▸ **Task prompt**: Although the data below holds other lines too, output only those from the line with "Click the filter" up to and including the line with "Task: Expand Manage search filters", exactly as they appear.

START Given records

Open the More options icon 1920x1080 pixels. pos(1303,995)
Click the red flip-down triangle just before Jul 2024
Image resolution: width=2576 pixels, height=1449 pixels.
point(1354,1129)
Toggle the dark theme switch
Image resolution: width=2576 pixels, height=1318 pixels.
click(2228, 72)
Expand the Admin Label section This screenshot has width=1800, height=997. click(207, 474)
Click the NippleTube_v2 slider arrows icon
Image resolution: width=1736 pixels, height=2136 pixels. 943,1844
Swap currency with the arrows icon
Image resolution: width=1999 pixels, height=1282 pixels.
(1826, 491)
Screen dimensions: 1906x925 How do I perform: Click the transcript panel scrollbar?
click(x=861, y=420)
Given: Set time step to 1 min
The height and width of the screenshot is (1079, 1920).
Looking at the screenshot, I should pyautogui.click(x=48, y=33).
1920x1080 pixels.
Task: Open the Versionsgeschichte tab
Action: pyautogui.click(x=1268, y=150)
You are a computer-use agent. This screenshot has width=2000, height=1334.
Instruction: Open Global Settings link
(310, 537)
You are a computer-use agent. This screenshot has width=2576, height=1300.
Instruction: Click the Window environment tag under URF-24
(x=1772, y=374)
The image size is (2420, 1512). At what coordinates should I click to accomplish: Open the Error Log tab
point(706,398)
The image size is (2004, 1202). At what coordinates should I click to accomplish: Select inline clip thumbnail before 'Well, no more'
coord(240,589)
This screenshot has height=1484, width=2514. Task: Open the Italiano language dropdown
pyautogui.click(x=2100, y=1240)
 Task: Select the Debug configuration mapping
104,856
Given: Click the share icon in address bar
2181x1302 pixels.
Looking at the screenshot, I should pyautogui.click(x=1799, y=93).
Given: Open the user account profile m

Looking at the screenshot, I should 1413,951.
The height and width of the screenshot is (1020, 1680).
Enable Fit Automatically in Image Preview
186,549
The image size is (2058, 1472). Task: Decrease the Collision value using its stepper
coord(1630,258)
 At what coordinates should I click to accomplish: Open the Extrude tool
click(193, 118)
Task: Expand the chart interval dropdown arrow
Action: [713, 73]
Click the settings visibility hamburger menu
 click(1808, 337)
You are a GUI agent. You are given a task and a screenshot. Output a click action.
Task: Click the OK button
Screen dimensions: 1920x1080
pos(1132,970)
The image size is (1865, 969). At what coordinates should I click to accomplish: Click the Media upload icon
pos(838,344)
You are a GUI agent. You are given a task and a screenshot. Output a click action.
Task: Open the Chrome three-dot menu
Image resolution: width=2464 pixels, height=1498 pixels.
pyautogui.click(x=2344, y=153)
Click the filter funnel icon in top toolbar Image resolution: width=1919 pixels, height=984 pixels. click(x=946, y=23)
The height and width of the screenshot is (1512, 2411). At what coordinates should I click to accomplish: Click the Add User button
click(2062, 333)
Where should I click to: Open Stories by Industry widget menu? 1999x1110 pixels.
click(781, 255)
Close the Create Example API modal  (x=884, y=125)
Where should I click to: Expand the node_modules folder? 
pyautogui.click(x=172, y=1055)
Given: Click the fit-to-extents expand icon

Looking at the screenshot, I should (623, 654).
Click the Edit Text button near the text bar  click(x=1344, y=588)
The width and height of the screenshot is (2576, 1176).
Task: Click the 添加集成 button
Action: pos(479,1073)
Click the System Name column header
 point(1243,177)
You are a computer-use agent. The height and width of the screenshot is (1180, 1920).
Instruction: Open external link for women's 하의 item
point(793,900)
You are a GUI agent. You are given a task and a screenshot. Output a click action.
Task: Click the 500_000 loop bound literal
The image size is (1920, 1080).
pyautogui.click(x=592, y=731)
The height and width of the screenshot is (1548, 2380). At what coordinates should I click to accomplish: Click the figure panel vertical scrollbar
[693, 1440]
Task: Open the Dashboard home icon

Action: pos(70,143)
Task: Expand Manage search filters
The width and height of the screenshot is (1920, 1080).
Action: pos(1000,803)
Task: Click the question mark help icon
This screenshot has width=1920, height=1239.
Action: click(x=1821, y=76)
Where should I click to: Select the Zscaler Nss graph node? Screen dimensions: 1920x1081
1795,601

END Given records

▸ **Result**:
Click the filter funnel icon in top toolbar Image resolution: width=1919 pixels, height=984 pixels. click(x=946, y=23)
The height and width of the screenshot is (1512, 2411). At what coordinates should I click to accomplish: Click the Add User button
click(2062, 333)
Where should I click to: Open Stories by Industry widget menu? 1999x1110 pixels.
click(781, 255)
Close the Create Example API modal  (x=884, y=125)
Where should I click to: Expand the node_modules folder? 
pyautogui.click(x=172, y=1055)
Given: Click the fit-to-extents expand icon

Looking at the screenshot, I should (623, 654).
Click the Edit Text button near the text bar  click(x=1344, y=588)
The width and height of the screenshot is (2576, 1176).
Task: Click the 添加集成 button
Action: pos(479,1073)
Click the System Name column header
 point(1243,177)
You are a computer-use agent. The height and width of the screenshot is (1180, 1920).
Instruction: Open external link for women's 하의 item
point(793,900)
You are a GUI agent. You are given a task and a screenshot. Output a click action.
Task: Click the 500_000 loop bound literal
The image size is (1920, 1080).
pyautogui.click(x=592, y=731)
The height and width of the screenshot is (1548, 2380). At what coordinates should I click to accomplish: Click the figure panel vertical scrollbar
[693, 1440]
Task: Open the Dashboard home icon

Action: pos(70,143)
Task: Expand Manage search filters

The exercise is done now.